The blog has seen a dearth of food-related entries in recent months. I'm tempted to shift the food course towards only reporting on 2 Amys outings. Each trip seems ripe for analysis and comment, as each trip yields fresh, new, impeccable dishes and flavors. And we go often enough that focusing on that one restaurant would yield weekly, if not more frequent, entries.
Most recent trip was solo. Solo means I'm free to create my whole meal from wine bar offerings. Without SVR, there's no obligation towards pizza and, despite being a pizza restaurant, I'm fine skipping the pie in favor of cold items. And so it was a completely cold dinner for me at the bar.
I had:
Goat cheese and chive crostini--A go-to option. Rich, creamy, smooth, and only slightly pungent cheese flecked with enough chive to add sweetness and bite. As with all things from Scott's arsenal, quality black pepper and salt make the subtle flavors 'pop' that much more.
Root vegetables with speck--Different from the roasted root vegetable salad, this version benefits greatly from the smoky speck. The roasted version carries a certain smokiness from the char on the vegetables, but cured and smoked meat offers a far greater level of fire-y flavor. The earthy vegetables pair really well with the meaty ham and all flavors are balanced by the sweetness and tartness of a balsamic drizzle.
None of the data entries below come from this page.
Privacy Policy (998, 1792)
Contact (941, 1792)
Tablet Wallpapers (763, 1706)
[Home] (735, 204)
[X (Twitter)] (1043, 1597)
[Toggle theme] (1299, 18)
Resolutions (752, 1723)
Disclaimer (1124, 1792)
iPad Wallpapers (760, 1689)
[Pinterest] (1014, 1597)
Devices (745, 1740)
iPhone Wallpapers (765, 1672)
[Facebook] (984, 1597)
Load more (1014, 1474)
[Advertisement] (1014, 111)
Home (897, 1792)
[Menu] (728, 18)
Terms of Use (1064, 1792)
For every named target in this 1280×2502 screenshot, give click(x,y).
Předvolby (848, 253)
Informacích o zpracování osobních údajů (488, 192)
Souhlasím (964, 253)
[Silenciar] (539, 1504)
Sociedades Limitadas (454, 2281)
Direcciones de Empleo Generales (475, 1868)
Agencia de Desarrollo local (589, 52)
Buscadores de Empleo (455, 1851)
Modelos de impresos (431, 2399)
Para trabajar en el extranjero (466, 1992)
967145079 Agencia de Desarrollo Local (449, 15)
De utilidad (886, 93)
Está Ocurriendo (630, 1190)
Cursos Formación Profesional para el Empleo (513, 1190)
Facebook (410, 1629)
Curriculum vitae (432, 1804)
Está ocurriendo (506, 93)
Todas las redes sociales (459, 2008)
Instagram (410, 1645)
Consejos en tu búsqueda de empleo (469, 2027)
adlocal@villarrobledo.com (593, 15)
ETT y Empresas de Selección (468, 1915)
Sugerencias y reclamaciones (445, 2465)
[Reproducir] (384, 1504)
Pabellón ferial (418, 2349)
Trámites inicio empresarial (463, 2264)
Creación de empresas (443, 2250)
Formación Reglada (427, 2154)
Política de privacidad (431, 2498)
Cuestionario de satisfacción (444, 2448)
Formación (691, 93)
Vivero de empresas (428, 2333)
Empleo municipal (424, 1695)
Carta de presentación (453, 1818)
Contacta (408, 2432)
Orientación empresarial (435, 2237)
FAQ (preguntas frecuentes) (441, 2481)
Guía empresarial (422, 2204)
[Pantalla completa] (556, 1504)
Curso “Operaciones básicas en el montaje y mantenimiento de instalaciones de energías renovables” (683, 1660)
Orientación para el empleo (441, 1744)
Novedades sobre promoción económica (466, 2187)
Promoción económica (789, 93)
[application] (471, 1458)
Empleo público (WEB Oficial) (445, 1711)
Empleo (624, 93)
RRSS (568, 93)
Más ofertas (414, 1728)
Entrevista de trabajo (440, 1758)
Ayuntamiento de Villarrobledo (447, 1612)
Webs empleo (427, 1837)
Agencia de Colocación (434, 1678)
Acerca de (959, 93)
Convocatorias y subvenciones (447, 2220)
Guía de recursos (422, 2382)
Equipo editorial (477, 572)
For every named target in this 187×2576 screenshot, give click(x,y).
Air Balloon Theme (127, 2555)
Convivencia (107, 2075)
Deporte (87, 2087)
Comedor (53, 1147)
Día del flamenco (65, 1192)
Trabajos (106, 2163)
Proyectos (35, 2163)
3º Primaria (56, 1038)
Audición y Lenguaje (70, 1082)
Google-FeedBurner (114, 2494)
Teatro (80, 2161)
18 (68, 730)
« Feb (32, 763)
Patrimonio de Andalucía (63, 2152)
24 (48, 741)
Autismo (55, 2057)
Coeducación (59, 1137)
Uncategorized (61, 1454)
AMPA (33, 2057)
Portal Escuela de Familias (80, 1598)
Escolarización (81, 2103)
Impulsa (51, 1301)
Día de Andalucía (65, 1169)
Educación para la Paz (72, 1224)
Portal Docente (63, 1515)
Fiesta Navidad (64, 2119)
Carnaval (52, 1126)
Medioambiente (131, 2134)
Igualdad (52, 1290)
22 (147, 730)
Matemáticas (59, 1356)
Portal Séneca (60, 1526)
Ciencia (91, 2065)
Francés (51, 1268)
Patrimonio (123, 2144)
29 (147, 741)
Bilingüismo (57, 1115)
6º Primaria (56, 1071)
So this dish really has it all...the sparkle of vegetables (albeit heavy, winter vegetables), the richness and depth of those vegetables mingled with cured meat, and the offset of sweet vinegar. I'd like to see this on the menu more regularly than the roasted root veg.
Smoked mackerel and potato salad--Never seen this on the menu before, but I knew I HAD to have it. Colors were subdued and boring, but I knew looks were bound to be deceiving. Found out Scott, in fact, smoked the mackerel in-house. Very cool. And my best guess is that the potatoes were fingerlings. Dominant flavors were the cedar from the smoked fish, the salt from the curing the fish underwent before smoking, the mild sweetness and creaminess of the potatoes (a lot like a fine Yukon gold), and the extreme savory punch and mineral-iness of the granular sal de mer. A winner.
Rabbit stuffed with rapini and pecorino--Another winner. This dish is, once more, about balance. The rabbit meat seems to be a mix of darker and lighter flesh and is kept in the skin. The skin adds good moisture and tenderness to the white meat which, in past experience, can dry out pretty easily. Beyond the skin's fat tenderizing the meat, the skin also crisps nicely on the outside. A bite of this rabbit starts with the crunch of the crispy skin, yields some softer fat, moves on to dense meat, and finally rewards with the bitter rapini and sharp pecorino cheese stuffed all up in the center. Scott pairs the meat component with a fruit preserve/marmalade. I don't know what fruit he uses, but I think it might be quince. Of course, the jam serves as the real icing on this savory cake. All the flavors described above are, once again, balanced with a blast of sweet. I'm a sucker for the sweet/savory pairing and this dish dials it pretty perfectly.
Beverages included a Beirra Uno (not entirely clear on the name). It was a refreshing and straightforward pilsner. Nothing complex, but a good thirst quencher.
Also had an Anderson Valley Boont Amber Ale. I'm willing to call this a perfect beer and easily my favorite of all time. Did I mention how balance is my thing? Apparently the Boont Amber is a pale ale, but you wouldn't know it by looking at it. Rich copper in color, it's a joy to look at before taking a sip. The dominant flavor is the rich and mildly sweet malt. Bitter and slightly floral hops cut the sweetness just the right amount and achieve the right balance. I've had this beer on tap and in the bottle and the stuff from the keg achieves this balance best.
I also treated myself to Scott's herbal digestivo. Not for the faint at heart, this concoction lives at the very back of the bar coolers and, from what Scott tells me, rarely sees daylight. Like something out of a mad scientist's lab, this stuff is wild in look and flavor. The current batch isn't quite as blindingly fluorescent green as the last version. Still, though, the color is about as garish as Rock Racing's current green scheme. (I couldn't let this post go without at least one cycling reference.) Basil infuses most of the color and a lot of the flavor. This batch had at least fifteen other herbs thrown in the mix and the effect is pretty much liquid Ricola. To me, this drink is simply of the earth and very soothing.
Dessert was straciatella ice cream. Awesome. Good, sweet, rich vanilla cream laced delicately with dark chocolate shavings. Paired it with an espresso and sipping the coffee right after a bite of ice cream was really good. It was like a deeply pungent cup of coffee with the right amount of cream and sugar. But the mixing happened in my mouth, so it was a slightly different and better sensation.
It's funny to imagine many of the uninitiated bop in to 2 Amys, order a pie with mushrooms or some such, and never come near experiencing what makes the restaurant really shine.